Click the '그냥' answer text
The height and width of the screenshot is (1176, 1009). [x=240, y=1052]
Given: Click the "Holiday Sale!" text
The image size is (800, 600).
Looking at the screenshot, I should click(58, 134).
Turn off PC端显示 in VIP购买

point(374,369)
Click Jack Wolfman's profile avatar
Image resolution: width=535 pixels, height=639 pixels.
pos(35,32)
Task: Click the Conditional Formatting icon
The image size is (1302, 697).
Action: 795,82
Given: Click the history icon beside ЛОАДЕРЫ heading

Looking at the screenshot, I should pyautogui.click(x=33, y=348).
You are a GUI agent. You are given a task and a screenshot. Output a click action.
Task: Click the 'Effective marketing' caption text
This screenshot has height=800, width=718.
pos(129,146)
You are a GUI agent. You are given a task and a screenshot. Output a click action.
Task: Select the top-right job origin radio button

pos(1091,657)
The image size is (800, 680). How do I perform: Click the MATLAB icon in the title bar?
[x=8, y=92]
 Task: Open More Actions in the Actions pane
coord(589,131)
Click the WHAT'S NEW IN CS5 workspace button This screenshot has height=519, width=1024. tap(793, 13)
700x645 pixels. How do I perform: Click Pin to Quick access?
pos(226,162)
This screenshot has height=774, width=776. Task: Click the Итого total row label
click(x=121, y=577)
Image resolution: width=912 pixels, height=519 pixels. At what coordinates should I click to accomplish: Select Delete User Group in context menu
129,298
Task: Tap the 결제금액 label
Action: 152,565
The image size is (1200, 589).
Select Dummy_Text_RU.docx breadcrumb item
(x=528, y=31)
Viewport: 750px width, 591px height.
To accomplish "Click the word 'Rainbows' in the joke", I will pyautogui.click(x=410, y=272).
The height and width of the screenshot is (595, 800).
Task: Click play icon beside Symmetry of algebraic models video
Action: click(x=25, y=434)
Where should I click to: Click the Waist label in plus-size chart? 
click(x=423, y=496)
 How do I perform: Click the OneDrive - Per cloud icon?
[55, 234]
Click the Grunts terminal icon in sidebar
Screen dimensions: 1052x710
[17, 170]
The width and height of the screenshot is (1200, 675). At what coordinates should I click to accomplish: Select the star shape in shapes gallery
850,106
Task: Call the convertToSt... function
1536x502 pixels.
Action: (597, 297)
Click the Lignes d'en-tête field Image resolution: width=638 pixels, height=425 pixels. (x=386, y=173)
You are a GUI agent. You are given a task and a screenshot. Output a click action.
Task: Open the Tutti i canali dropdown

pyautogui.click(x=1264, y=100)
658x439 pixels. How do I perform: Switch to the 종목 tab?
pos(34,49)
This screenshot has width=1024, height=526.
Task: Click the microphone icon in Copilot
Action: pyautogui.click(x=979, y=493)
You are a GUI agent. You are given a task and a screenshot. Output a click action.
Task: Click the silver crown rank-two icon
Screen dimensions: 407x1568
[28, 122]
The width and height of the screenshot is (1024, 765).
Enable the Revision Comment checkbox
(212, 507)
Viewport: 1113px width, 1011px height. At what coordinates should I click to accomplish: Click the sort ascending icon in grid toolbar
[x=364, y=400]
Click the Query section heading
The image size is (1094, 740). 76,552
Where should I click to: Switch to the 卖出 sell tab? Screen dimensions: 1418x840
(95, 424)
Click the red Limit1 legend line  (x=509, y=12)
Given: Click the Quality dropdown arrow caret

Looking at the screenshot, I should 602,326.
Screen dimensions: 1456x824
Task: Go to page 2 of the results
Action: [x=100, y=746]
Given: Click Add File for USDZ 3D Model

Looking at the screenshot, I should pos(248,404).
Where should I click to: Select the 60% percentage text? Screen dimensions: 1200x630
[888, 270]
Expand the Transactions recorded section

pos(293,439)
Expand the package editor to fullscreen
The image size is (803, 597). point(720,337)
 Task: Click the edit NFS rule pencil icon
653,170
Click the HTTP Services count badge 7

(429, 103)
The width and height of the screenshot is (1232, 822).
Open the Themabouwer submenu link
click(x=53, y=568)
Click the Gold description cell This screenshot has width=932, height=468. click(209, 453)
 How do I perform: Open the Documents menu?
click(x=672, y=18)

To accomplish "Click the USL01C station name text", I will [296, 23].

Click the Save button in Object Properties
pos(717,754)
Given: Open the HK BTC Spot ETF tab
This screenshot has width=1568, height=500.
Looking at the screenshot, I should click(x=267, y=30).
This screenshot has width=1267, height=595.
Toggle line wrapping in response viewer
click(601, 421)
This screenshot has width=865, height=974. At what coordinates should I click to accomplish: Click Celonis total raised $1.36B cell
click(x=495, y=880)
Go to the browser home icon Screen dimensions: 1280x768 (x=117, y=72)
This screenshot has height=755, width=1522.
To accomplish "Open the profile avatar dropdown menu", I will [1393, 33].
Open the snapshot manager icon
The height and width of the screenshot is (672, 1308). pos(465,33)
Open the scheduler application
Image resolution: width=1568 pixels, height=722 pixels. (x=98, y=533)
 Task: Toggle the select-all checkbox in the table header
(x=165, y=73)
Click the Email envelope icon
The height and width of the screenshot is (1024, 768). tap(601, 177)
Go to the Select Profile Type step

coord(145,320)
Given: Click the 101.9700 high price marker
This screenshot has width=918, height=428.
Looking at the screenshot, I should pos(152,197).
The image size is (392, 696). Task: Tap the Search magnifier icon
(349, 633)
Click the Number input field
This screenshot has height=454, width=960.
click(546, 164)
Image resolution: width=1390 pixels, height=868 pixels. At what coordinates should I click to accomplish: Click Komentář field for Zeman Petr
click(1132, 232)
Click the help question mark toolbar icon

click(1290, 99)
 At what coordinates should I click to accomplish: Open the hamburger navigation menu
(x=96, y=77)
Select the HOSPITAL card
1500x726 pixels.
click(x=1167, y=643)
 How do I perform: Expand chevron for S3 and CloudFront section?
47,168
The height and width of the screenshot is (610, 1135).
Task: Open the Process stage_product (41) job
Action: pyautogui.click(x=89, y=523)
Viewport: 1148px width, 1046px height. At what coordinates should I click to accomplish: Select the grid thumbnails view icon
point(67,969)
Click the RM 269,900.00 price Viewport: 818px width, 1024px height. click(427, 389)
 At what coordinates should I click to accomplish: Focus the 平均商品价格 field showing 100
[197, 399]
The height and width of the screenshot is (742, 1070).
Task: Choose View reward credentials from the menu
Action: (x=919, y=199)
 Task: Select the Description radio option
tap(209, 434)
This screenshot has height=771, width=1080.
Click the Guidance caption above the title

▶ _TASK GOAL_
Your answer should consist of the lines from the listing that hold the word "caption".

▶ _EXERCISE ANSWER_
Task: Click the 'Effective marketing' caption text
Click the Guidance caption above the title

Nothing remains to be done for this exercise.